The Brooklyn Nets have been granted a one-time use of the Disabled Player Exception by the NBA, according to a Yahoo! Sports report. The one-time exception would theoretically allow the Nets to replace center Brook Lopez, who underwent an independent examination by the NBA that concluded Lopez’s foot would leave him out for the season.
Though the report states that the Nets have until March 10th to use the exception, the exception expires on March 15th. If they want to use it to make a trade, they have until the regular trade deadline of February 20th.
The exception allows the Nets to either sign a player for up to $5.15 million, or trade for a player’s contract worth up to $5.25 million if that player is in the last year of his contract.
It does not create a roster spot, and since the Nets currently have a full roster, they would either have to waive a player or perform a 2-for-1 trade to open a roster spot. The Nets would still be on the hook for any player’s salary they waive. Sending players down to the D-League does not open a spot.
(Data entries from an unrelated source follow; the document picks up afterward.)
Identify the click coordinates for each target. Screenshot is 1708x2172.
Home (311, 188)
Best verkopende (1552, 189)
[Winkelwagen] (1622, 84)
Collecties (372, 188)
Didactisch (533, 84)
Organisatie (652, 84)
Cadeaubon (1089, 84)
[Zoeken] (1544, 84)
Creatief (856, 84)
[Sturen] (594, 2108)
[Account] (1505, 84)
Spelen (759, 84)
The Nets would also have to pay any added luxury tax penalties for using the exception. If they use the full $5.25 million, that could mean a bill for close to $30 million. The NBA will gladly take the money, but since the tax is meant to curtail spending, taxing a team for using an exception meant to replace a season-ending injury seems unnecessary.
With the Nets already at a full roster, deep in the luxury tax, paying as much as $5 million with tax included for their minimum-salary players (who they’d likely need to waive), orchestrating a move for a player rental seems unlikely. But the exception was requested and granted, meaning Billy King has another tool in his kit.